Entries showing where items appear
════
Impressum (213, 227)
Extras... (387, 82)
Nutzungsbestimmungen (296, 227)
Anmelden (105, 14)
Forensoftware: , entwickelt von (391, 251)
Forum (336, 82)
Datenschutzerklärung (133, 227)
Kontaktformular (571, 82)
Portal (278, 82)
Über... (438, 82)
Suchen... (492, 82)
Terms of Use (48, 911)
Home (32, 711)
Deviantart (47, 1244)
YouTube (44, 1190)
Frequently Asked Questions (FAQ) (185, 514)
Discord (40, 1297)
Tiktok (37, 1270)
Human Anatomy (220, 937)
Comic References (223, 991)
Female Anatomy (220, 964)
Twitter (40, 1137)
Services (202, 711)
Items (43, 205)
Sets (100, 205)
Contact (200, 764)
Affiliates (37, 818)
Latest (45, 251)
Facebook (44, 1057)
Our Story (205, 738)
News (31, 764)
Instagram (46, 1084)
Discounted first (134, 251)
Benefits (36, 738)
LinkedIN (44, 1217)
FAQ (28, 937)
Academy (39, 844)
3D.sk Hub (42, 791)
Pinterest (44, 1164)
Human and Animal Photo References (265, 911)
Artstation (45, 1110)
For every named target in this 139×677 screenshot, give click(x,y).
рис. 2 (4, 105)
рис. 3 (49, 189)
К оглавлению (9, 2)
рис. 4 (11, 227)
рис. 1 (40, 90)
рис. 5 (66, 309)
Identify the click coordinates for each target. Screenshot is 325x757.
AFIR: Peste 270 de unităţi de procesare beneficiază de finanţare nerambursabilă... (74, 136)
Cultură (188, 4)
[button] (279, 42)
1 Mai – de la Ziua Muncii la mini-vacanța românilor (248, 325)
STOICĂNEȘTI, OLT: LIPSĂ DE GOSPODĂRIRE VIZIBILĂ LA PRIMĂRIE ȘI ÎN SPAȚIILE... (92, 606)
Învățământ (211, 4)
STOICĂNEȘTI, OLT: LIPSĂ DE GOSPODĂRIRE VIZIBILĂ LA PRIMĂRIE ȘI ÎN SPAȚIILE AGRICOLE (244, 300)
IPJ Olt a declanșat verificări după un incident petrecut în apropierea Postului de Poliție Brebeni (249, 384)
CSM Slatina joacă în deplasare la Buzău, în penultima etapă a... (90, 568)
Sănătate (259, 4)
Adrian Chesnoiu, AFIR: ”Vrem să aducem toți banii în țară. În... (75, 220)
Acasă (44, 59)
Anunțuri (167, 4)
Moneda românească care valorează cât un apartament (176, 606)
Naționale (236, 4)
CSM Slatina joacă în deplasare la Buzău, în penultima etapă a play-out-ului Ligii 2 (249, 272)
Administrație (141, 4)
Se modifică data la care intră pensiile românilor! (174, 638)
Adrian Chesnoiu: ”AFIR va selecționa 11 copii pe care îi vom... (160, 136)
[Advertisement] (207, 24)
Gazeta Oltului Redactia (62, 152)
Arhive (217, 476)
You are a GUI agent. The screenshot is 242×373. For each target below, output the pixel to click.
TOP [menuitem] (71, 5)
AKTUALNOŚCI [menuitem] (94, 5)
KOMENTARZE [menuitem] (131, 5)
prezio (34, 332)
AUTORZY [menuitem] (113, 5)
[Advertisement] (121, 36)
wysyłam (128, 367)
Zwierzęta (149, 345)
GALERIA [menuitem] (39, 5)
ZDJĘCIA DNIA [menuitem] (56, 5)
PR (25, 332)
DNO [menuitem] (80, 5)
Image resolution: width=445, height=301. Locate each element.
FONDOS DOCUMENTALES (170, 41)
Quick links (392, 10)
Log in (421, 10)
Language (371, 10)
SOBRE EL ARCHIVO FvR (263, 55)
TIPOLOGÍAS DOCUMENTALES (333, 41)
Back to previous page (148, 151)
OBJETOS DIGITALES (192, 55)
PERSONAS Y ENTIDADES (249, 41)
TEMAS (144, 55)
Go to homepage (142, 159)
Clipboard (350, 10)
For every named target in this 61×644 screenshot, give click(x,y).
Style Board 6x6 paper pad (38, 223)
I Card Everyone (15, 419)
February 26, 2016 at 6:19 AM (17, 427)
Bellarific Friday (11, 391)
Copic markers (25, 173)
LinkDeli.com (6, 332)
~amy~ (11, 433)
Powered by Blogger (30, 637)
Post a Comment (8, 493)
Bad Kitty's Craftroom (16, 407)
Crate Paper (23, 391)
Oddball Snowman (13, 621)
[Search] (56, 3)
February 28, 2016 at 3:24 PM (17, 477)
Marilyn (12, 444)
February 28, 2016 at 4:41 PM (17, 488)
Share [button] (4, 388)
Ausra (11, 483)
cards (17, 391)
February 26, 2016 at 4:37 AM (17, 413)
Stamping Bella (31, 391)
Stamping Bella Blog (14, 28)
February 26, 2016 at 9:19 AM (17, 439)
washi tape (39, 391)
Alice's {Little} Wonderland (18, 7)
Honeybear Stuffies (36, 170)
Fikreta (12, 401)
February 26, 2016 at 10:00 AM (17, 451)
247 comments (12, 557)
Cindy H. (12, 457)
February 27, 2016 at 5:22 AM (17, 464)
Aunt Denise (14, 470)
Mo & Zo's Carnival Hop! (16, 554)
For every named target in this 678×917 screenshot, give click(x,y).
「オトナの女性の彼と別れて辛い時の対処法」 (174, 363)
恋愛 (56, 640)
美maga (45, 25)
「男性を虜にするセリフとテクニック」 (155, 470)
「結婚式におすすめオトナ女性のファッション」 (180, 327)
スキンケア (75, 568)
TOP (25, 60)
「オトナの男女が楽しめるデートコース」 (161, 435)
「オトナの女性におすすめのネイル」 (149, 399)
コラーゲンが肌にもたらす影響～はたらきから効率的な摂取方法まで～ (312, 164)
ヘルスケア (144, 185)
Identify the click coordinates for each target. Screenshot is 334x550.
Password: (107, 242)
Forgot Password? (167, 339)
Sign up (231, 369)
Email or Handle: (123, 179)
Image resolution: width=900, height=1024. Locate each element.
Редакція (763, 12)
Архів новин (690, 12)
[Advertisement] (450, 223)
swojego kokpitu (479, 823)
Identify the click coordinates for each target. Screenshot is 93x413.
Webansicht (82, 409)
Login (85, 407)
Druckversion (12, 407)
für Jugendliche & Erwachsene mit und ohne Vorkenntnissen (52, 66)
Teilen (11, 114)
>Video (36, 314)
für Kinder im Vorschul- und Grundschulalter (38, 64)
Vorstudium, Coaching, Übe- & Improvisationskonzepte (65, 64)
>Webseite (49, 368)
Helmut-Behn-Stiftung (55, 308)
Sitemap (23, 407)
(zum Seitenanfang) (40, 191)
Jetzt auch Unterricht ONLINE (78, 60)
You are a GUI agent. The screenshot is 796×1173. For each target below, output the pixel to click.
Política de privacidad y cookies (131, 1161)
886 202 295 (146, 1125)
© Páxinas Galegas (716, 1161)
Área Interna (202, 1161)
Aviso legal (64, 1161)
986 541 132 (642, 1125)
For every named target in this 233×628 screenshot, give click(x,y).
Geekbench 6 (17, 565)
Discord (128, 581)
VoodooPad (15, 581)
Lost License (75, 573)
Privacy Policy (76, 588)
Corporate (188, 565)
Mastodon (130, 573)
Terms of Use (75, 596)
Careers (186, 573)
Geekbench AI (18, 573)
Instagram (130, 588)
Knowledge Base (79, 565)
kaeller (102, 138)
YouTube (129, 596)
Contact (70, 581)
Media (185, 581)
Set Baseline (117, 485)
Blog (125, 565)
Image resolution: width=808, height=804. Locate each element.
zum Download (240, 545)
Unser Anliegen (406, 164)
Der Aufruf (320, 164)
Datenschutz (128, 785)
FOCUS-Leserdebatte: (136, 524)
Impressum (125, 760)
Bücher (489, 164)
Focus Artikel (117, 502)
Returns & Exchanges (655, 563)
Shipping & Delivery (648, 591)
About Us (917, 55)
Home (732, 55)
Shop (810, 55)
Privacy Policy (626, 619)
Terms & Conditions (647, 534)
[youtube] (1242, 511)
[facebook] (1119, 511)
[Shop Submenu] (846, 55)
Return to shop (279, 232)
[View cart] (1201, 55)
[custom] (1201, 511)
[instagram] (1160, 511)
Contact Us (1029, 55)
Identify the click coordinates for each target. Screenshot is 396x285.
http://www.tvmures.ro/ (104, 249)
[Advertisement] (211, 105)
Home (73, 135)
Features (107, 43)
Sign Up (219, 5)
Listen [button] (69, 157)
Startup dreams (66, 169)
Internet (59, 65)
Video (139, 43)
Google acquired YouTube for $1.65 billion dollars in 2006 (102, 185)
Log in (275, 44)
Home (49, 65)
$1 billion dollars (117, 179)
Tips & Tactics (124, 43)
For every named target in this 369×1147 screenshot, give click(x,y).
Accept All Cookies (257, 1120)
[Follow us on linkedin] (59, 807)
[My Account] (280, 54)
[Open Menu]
════
Please put the entries starting at the line containing "Copic markers (25, 173)" and ending at the line containing "cards (17, 391)" into a two-column CSV with the columns item and location, one row per entry. Wrap each field in double quotes and replace any line breaks with spaces.

#### [Task result]
item,location
"Copic markers","(25, 173)"
"LinkDeli.com","(6, 332)"
"~amy~","(11, 433)"
"Powered by Blogger","(30, 637)"
"Post a Comment","(8, 493)"
"Bad Kitty's Craftroom","(16, 407)"
"Crate Paper","(23, 391)"
"Oddball Snowman","(13, 621)"
"[Search]","(56, 3)"
"February 28, 2016 at 3:24 PM","(17, 477)"
"Marilyn","(12, 444)"
"February 28, 2016 at 4:41 PM","(17, 488)"
"Share [button]","(4, 388)"
"Ausra","(11, 483)"
"cards","(17, 391)"